Improper timestamps are specified in the deletion request

LindormTable allows you to configure a timestamp or version number in a deletion request. Data that is written to the column or row earlier than the time specified by the timestamp or version number is deleted. If you do not configure a timestamp or version number in the request, data that is written to the column or row earlier than the current time or version is deleted. For example, the current time is 16:00:00, January 16, 2024. If you execute the DELETE FROM sensor WHERE p1 = 10; statement to delete a row that is written before the current time and whose value in the p1 column is 10.

If the time when a row of data is written to the table is later than the time specified by the timestamp in the deletion request, the row is not deleted. In this case, this row is contained in the query results when you query the data in the table.

If the timestamp or version number specified in the deletion request is large, the timestamp of data that is written after the deletion operation is still smaller than the timestamp or version number in the request. In this case, the data is deleted immediately after it is written and cannot be queried.

Note

Timestamps cannot be specified by using SQL statements.

Data is deleted immediately after being written due to link issues

In data links involved in some big data scenarios, if the write and delete operations are performed in different programs or processes, data may be deleted immediately after it is written.

In addition, if you use an earlier version of Lindorm connector provided by Realtime Compute for Apache Flink to update a Lindorm wide table, note the issue that a write operation may be overwritten by a delete operation that is performed if the two operations are performed at almost the same time. You can resolve this issue by configuring ignoreDelete=true in Flink.

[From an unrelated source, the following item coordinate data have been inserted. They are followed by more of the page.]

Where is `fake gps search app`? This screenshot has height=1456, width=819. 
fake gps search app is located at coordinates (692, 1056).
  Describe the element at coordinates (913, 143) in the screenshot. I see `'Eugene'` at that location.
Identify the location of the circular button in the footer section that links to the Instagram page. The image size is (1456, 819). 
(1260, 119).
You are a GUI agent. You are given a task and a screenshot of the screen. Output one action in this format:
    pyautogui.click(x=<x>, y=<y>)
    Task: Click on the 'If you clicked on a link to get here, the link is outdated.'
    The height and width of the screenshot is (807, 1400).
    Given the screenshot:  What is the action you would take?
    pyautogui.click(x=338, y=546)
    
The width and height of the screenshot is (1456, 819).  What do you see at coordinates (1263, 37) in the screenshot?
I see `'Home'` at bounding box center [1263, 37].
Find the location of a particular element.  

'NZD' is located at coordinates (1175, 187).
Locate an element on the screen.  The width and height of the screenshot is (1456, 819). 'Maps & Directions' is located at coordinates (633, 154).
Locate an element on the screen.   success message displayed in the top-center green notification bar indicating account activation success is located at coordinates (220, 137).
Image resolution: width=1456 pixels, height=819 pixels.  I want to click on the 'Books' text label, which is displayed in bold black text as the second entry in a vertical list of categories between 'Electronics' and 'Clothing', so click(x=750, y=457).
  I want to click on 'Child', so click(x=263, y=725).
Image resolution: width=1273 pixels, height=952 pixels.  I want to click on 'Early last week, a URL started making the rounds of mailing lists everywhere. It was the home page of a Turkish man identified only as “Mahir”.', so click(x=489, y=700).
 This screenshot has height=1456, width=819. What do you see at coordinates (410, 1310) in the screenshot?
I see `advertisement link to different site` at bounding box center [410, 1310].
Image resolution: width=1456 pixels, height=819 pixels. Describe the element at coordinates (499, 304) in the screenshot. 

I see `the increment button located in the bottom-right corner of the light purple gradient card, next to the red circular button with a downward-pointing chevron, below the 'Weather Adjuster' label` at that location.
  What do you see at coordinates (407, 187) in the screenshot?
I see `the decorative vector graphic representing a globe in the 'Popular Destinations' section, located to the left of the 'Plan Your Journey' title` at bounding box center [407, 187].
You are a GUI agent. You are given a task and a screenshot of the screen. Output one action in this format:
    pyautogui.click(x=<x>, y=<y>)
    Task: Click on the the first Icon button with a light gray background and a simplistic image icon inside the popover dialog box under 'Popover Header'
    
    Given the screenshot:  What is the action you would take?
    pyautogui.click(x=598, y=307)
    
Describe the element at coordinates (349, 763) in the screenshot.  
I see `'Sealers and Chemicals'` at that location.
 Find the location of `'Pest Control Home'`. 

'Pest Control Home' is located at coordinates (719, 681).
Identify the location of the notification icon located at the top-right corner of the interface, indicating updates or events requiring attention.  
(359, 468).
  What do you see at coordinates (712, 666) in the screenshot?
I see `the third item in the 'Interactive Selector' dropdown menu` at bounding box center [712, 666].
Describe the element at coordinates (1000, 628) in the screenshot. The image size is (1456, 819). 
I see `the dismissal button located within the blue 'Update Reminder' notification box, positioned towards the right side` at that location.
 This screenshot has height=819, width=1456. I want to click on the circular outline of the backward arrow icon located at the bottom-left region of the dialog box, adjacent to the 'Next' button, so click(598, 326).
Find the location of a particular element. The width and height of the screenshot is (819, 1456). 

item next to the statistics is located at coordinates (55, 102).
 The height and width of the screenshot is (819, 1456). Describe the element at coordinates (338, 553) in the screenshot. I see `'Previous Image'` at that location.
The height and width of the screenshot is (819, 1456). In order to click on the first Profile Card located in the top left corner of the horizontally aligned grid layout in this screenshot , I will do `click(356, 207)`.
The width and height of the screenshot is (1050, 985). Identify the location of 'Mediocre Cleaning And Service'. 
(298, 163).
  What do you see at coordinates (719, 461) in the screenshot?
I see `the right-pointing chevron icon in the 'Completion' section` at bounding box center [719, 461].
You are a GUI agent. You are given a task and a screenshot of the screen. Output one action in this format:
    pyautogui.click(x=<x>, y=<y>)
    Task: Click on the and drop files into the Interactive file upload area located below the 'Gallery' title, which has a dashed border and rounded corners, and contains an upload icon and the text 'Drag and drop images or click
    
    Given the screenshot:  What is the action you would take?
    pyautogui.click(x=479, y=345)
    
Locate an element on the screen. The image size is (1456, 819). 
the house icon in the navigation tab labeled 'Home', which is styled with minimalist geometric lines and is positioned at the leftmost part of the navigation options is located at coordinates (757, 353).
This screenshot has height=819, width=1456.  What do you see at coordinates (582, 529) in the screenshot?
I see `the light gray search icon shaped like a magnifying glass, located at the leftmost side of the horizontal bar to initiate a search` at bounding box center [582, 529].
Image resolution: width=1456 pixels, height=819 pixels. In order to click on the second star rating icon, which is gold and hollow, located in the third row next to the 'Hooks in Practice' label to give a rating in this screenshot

For more information, see Lindorm connector.

Data is deleted because the VERSIONS attribute of the table is set to 0

If the value of the VERSIONS attribute of a wide table is set to 0, data in the table is not retained. Any data written to the table is immediately deleted and cannot be queried. If you do not configure the VERSIONS attribute for a table when you create the table, the value of this attribute is 1 by default, which indicates that only one version of data is retained in the table. For more information, see Use hints to implement data versioning.

If you set the VERSIONS attribute to 0 by mistake, we recommend that you delete the current table and create a new table, or change the VERSIONS attribute to a value greater than or equal to 1.

You can check the value of the VERSIONS attribute of a table in the cluster management system by performing the following steps: Log on to the cluster management system. On the Overview page, click the name of the table that you want to check. In the Current table details section, click View table properties. On the page that appears, check the value of VERSIONS. For more information about how to log on to the cluster management system, see Log on to the cluster management system.

You can use Lindorm Shell or execute the ALTER TABLE statement to modify the value of VERSIONS attribute. For more information, see the following documentations:

Note

The MIN_VERSIONS attribute specifies the minimum number of versions that can be retained in a table and is set to 0 by default. This attribute does not cause the issue that data is deleted and cannot be queried after it is written to the table.

Data in an immutable table is updated

If the MUTABILITY attribute of a table is set to IMMUTABLE, you can write a row of data to the table only by executing a single UPSERT statement. Data written to the table is not allowed to be updated or deleted. However, Lindorm does not strictly prohibit the update and delete operations performed on an immutable table. Therefore, such operations may cause data inconsistency between the index table and the base table. As a result, the data that hits the query conditions is different in the index table and base table.

In this case, we recommend that you rebuild the index table and stop updating or deleting data in the immutable table.